Today’s case study is not an email marketing case study. You won’t find a single email message referenced. So why the heck am I presenting it in a column devoted to email marketing case studies? To demonstrate a few ideas you may want to use in your email marketing campaign, and to show where online marketing may be heading.
Toshiba America is Toshiba Corporation’s U.S. division. The company is one of the world’s largest electronics manufacturers (perhaps you’re reading this column on a Toshiba notebook right now). Some of its major competitors sell directly to consumers. But Toshiba mainly sells its products through authorized resellers (ShopToshiba, a division of Toshiba America, does sell directly to consumers and small businesses).
This business model creates a special challenge for Toshiba’s marketing department. Because the company doesn’t sell directly to consumers, it was difficult to gather customer information, encourage buyers to register new computers, and up-sell products and services. Although some resellers gathered data for Toshiba and the company obtained data if customers registered products via telephone, such disparate sources made seeing the overall picture difficult for Toshiba.
Much of that data was not initially in electronic form. It wasn’t always convenient for customers to register through the Web site, and it’s sometimes difficult to locate serial and model numbers and other requested information. Given all this customer information spread between various sources, Toshiba had trouble providing timely offers.
It came up with a solution. All laptop and PC OEMs shipping Microsoft’s (MS’s) Windows OS on machines must use MS’s “out of box” experience. When a buyer first fires up a new Toshiba computer, he sees a Microsoft/Toshiba cobranded registration form. The back-end is powered by DataLode’s RealConnect software. The form asks if the user would like to register, then requests registration information. (To clarify, RealConnect isn’t subject to conforming to the MS user experience.)
The registration information is encrypted and sent over a private channel to create a customer profile. Toshiba uses this to select one of five different extended warranty offers. It sends the appropriate offer to the registrant. Should the consumer want to purchase the warranty, she can do so via a prepopulated form.

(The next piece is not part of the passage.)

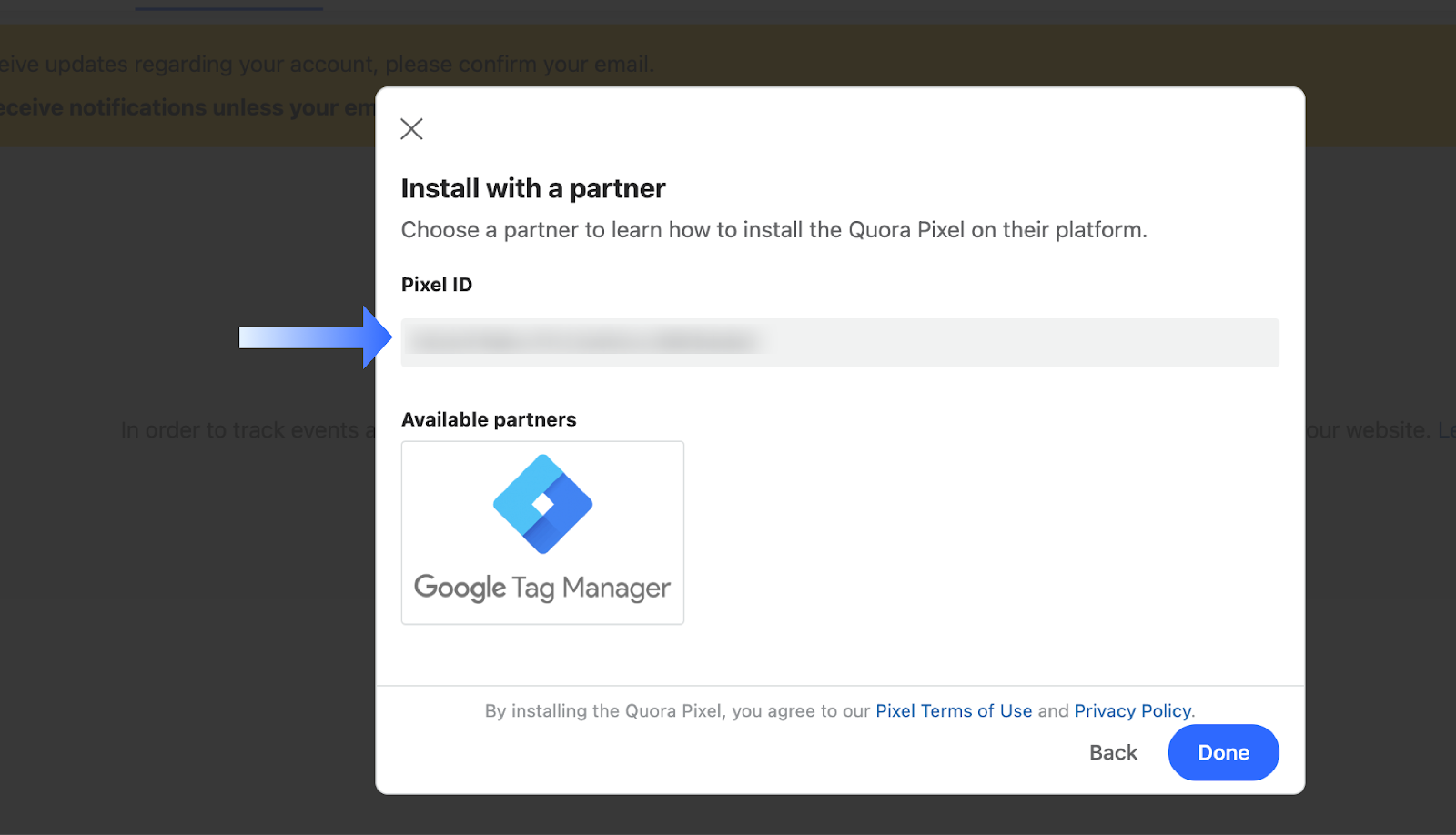This screenshot has height=835, width=1456.
Task: Click the Available partners section header
Action: tap(489, 419)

Results? The first month Toshiba implemented this method, warranty sales increased 37 percent and average sales price increased 4 percent.
But there’s a catch (at least for you email marketers). Toshiba sends the offer not via email, but in a message screen that pops up on the user’s desktop.
How does this relate to email marketing? Here are a couple topics for you to think about.
The Registration Form
A reader recently asked how much information to include on such a form. It depends on the form’s purpose. Are you offering the ability to download a white paper? I’d recommend asking just a few questions, and only the most relevant. The offer is a hook. You don’t want to make potential customers jump through lots of hoops for a “gift.”
In this case, Toshiba’s registrants are customers clearly willing to spend money on its products. These people likely have more tolerance for an online form than someone taking advantage of a free white paper or other incentive offer. Toshiba’s forms have three short, easy-to-use screens. Users type in name and address, but the rest is easy thanks to checkboxes, radio buttons, and pull-down menus.
Toshiba put thought into what questions to ask. How many times do forms request gender when it probably isn’t relevant to the company’s knowledge of the consumer? Such data can be interesting, certainly, but one needs to choose questions wisely. Toshiba focused questions on more relevant information, such as computer usage.
The Warranty Offer
The warranty offer resembles something you might see in an HTML email. Immediate and timely, it looks simple and links to more information. This is something email is good at, so why wasn’t it sent via email? Big sigh on my part here…
“Because of the challenges of trying to rise above spam,” says DataLoad President Gaylyn De Martini. Marketers everywhere are finding consumers ignore legitimate email messages because they’re overwhelmed by spam. Toshiba is trying another method of placing offers in front of its customers.
I’m not suggesting every marketer could or would want to work with vendors such as DataLode to present these types of offers. But as the marketing community tries to avoid the appearance of spam and ensure messages are noticed among scores of little blue pill offers, it may be something worth thinking about.